= RhTx =

Peptide toxin

RhTx is a small peptide toxin from Scolopendra subspinipes mutilans, also called the Chinese red-headed centipede. RhTx binds to the outer pore region of the temperature regulated TRPV1 ion channel, preferably in activated state, causing a downwards shift in the activation threshold temperature, which leads to the immediate onset of heat pain.

== Sources ==
RhTx is a component of the venom of the S. subspinipes mutilans, also called the Chinese red-headed centipede.

== Chemistry ==
RhTx is a small peptide toxin, with a compact 3D-structure. The gene encoding for RhTx translates into a 69 amino acid peptide that shows no homology to any known animal toxin. This peptide, after post- translational modifications, yields a mature toxin of 27 amino acids. RhTx has two pairs of disulfide bonds. While the N-terminus of the peptide contains no charged amino acids, the C-terminus of the peptide is rich in charged amino acids. In the folded peptide, these charged amino acids are all located on the same side of the peptide, making RhTx a polar molecule.

== Target ==
RhTx binds to the outer pore region of the polymodal TRPV1 ion channel. The toxin preferably binds to TRPV1 in the activated state of the channel. RhTx has a high affinity for the TRPV1 ion channel, which results in very rapid binding and slow unbinding.
The TRPV1 channel is a non-selective cation channel, with a high permeability to Ca^{2+}.
TRPV1 is mainly expressed in sensory neurons and can be activated by different stimuli, including high temperatures (heat), acids, pollutants with negative electric charge and endogenous metabolites such as anandamide.

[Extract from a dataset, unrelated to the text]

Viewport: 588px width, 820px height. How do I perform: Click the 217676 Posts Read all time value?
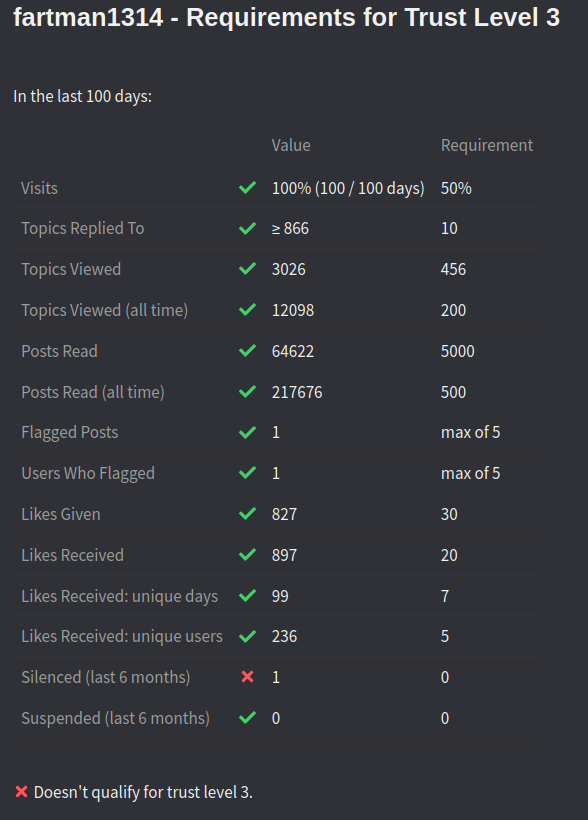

The channel is also targeted by the active component of chilli peppers capsaicin, and the spider toxins Vanillotoxin and DkTx.

== Mode of action ==
After binding to the outer pore region of the TRPV1, RhTx can interact with both the turret and the pore helix through electrostatic and hydrophobic interactions. RhTx binding is expected to induce conformational changes to the outer pore, which are thought to be the cause of the drop of the activation threshold for the TRPV1 channel. These changes strongly promote the opening of the TRPV1 channel at the normal body temperature of the organism, resulting in intense burning pain.
It is hypothesized that RhTx binding might also interfere with ion permeation due to its interaction with the pore helix.

== Toxicity ==
In mice, injections of RhTx induced pain behavior, which was distinct from pain behavior mediated by inflammation, but similar to the behavior elicited by capsaicin injection. Injections in mice also caused a rapid drop of core body temperature at normal conditions, by less than 1 degree Celsius. The EC_{50} in mice is estimated to be 500 nM.
While the effect of isolated RhTx administration is not known in humans, bites of the S. subspinipes mutilans species generally cause immediate localized burning pain, followed by edema, erythema and other localized symptoms. Serious morbidity is very uncommon and treatment is supportive, focusing on treating symptoms.